Instructions. Navigate to the exercise file and run it:

python spinup/exercises/tf1/problem_set_2/exercise2_2.py

This launches 6 DDPG experiments: 3 seeds with a bug, 3 seeds without. When complete:

python -m spinup.run plot /path/to/exercise2_2_results/

Your task. Before looking at the solution:

  1. Observe the performance gap between bugged and non-bugged runs.
  2. Read the bugged exercise2_2.py — specifically the actor-critic network creation code. Do not look at ddpg/core.py.
  3. Form a hypothesis: what exactly is the bug, and how does it break the DDPG computation graph?

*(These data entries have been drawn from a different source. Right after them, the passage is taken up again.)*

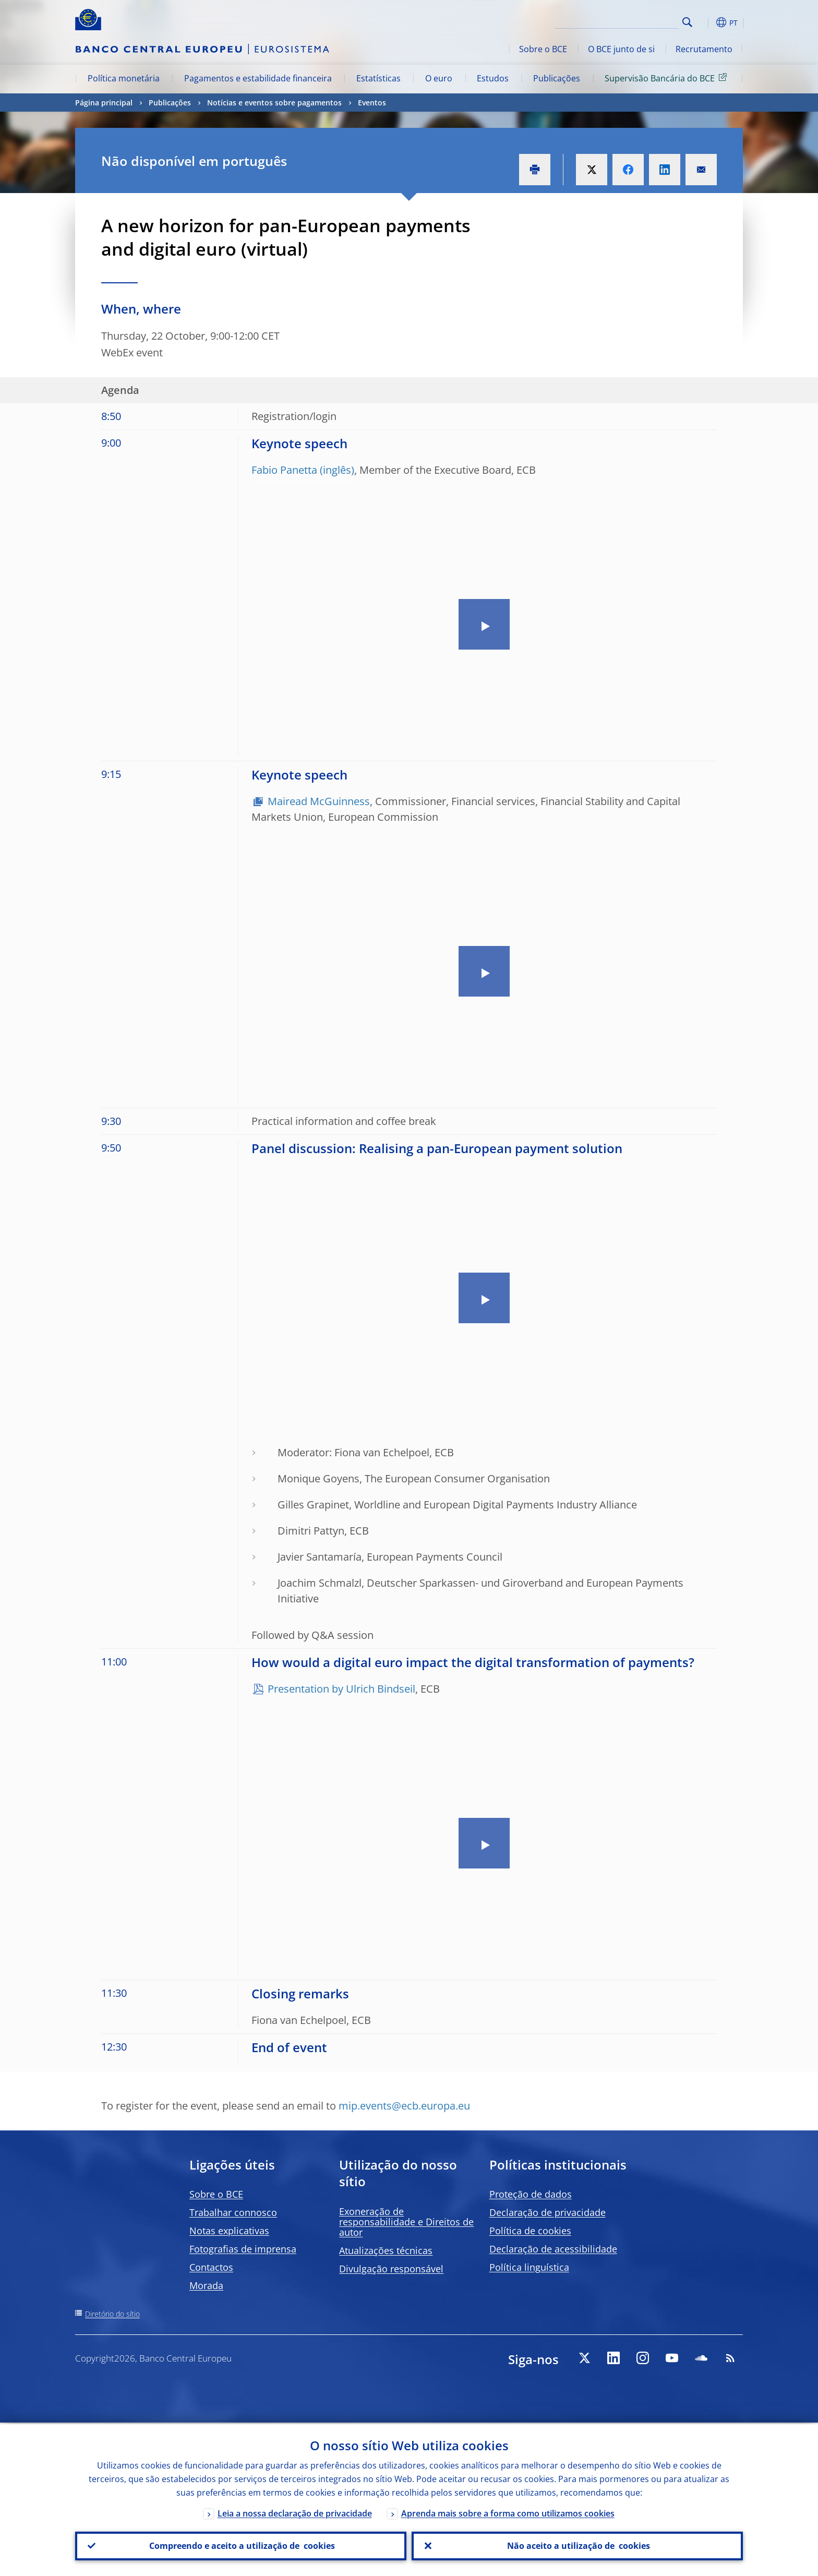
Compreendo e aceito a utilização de (241, 2545)
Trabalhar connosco (233, 2212)
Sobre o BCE (543, 49)
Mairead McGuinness (319, 801)
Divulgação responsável (391, 2268)
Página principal (104, 102)
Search (687, 22)
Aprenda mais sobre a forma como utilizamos (508, 2512)
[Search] (626, 21)
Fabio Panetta (284, 470)
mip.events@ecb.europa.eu (404, 2106)
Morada (206, 2285)
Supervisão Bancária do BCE (667, 77)
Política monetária (124, 78)
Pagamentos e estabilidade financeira (258, 78)
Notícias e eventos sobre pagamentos (274, 102)
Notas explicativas (229, 2230)
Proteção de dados (530, 2194)
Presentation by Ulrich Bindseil (341, 1689)
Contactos (211, 2267)
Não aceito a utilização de (577, 2545)
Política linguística (529, 2267)
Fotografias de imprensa (242, 2249)
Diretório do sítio (112, 2314)
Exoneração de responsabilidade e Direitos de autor (406, 2221)
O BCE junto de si (621, 49)
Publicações (556, 78)
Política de (530, 2230)
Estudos (493, 78)
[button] (706, 22)
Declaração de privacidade (547, 2212)
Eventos (372, 102)
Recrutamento (704, 49)
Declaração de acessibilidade (553, 2249)
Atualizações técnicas (385, 2250)
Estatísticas (378, 78)
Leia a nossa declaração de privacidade (295, 2512)
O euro (438, 78)
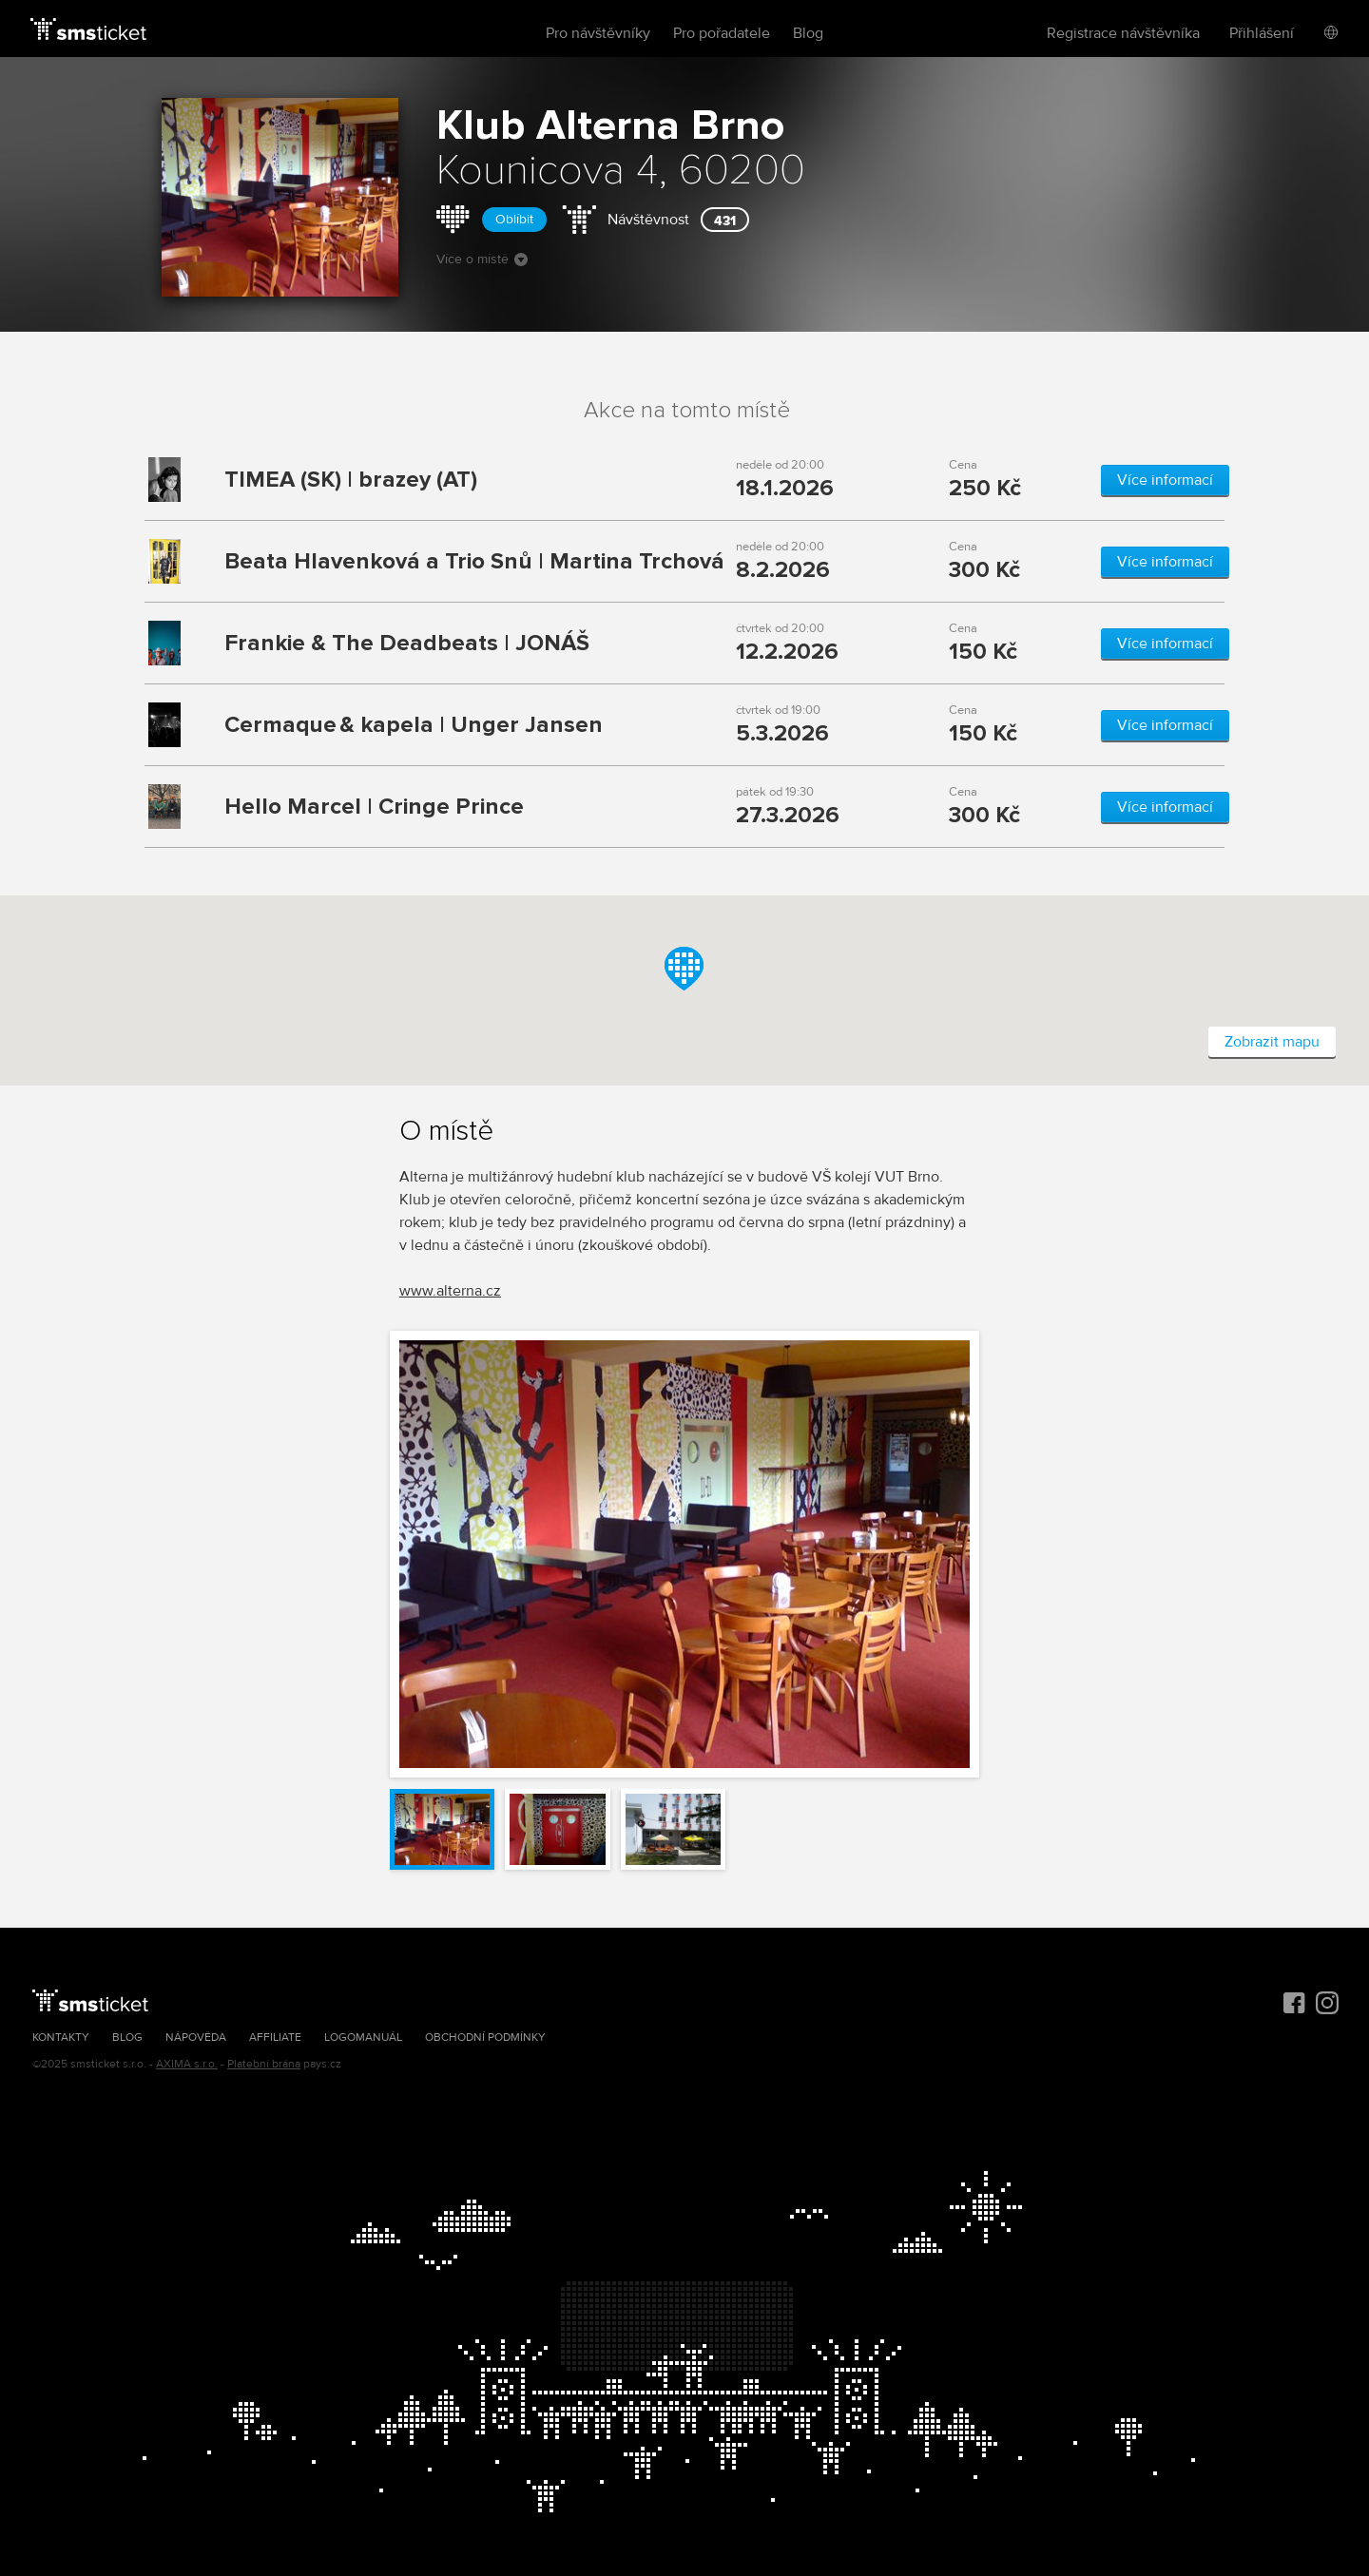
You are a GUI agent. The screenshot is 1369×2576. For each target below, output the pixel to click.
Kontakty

Hint. Recall the DDPG computation graph:

# Bellman backup
backup = tf.stop_gradient(r + gamma * (1 - d) * q_pi_targ)
# Losses
pi_loss = -tf.reduce_mean(q_pi)
q_loss = tf.reduce_mean((q - backup)**2)

A bug in the actor-critic code could affect what q_pi, q, and q_pi_targ refer to. Think about shared versus independent network weights.

Bonus. Are there hyperparameter settings that would have hidden the effects of the bug — where the bugged version still appears to learn? Why?